Raw records:

'''

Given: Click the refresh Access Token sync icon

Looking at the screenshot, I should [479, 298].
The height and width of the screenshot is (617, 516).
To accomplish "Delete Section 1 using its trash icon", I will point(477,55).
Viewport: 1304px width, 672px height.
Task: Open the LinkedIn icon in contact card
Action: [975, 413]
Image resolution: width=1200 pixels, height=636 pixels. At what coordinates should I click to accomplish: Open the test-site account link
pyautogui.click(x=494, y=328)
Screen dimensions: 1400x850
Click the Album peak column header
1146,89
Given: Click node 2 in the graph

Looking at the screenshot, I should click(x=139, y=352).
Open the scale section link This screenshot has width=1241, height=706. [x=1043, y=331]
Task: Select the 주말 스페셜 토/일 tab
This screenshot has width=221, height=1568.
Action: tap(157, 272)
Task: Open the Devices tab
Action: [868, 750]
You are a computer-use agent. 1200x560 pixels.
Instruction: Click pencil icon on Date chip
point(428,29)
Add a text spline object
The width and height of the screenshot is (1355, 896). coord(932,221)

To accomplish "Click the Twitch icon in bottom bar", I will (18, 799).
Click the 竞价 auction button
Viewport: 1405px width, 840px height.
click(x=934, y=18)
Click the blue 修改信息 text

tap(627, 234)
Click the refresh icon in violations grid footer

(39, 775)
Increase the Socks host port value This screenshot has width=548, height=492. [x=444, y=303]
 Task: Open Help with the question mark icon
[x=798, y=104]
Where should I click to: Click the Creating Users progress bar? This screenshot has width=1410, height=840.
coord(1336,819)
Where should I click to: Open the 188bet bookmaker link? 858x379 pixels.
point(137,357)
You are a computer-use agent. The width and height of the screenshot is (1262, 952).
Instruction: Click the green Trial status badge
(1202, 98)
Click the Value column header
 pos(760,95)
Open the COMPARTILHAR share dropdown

'''

WORK REQUIRED
Please copy out every item above line for line, changing nothing.

RESPONSE BELOW
Given: Click the refresh Access Token sync icon

Looking at the screenshot, I should [479, 298].
The height and width of the screenshot is (617, 516).
To accomplish "Delete Section 1 using its trash icon", I will point(477,55).
Viewport: 1304px width, 672px height.
Task: Open the LinkedIn icon in contact card
Action: [975, 413]
Image resolution: width=1200 pixels, height=636 pixels. At what coordinates should I click to accomplish: Open the test-site account link
pyautogui.click(x=494, y=328)
Screen dimensions: 1400x850
Click the Album peak column header
1146,89
Given: Click node 2 in the graph

Looking at the screenshot, I should click(x=139, y=352).
Open the scale section link This screenshot has width=1241, height=706. [x=1043, y=331]
Task: Select the 주말 스페셜 토/일 tab
This screenshot has width=221, height=1568.
Action: tap(157, 272)
Task: Open the Devices tab
Action: [868, 750]
You are a computer-use agent. 1200x560 pixels.
Instruction: Click pencil icon on Date chip
point(428,29)
Add a text spline object
The width and height of the screenshot is (1355, 896). coord(932,221)

To accomplish "Click the Twitch icon in bottom bar", I will (18, 799).
Click the 竞价 auction button
Viewport: 1405px width, 840px height.
click(x=934, y=18)
Click the blue 修改信息 text

tap(627, 234)
Click the refresh icon in violations grid footer

(39, 775)
Increase the Socks host port value This screenshot has width=548, height=492. [x=444, y=303]
 Task: Open Help with the question mark icon
[x=798, y=104]
Where should I click to: Click the Creating Users progress bar? This screenshot has width=1410, height=840.
coord(1336,819)
Where should I click to: Open the 188bet bookmaker link? 858x379 pixels.
point(137,357)
You are a computer-use agent. The width and height of the screenshot is (1262, 952).
Instruction: Click the green Trial status badge
(1202, 98)
Click the Value column header
 pos(760,95)
Open the COMPARTILHAR share dropdown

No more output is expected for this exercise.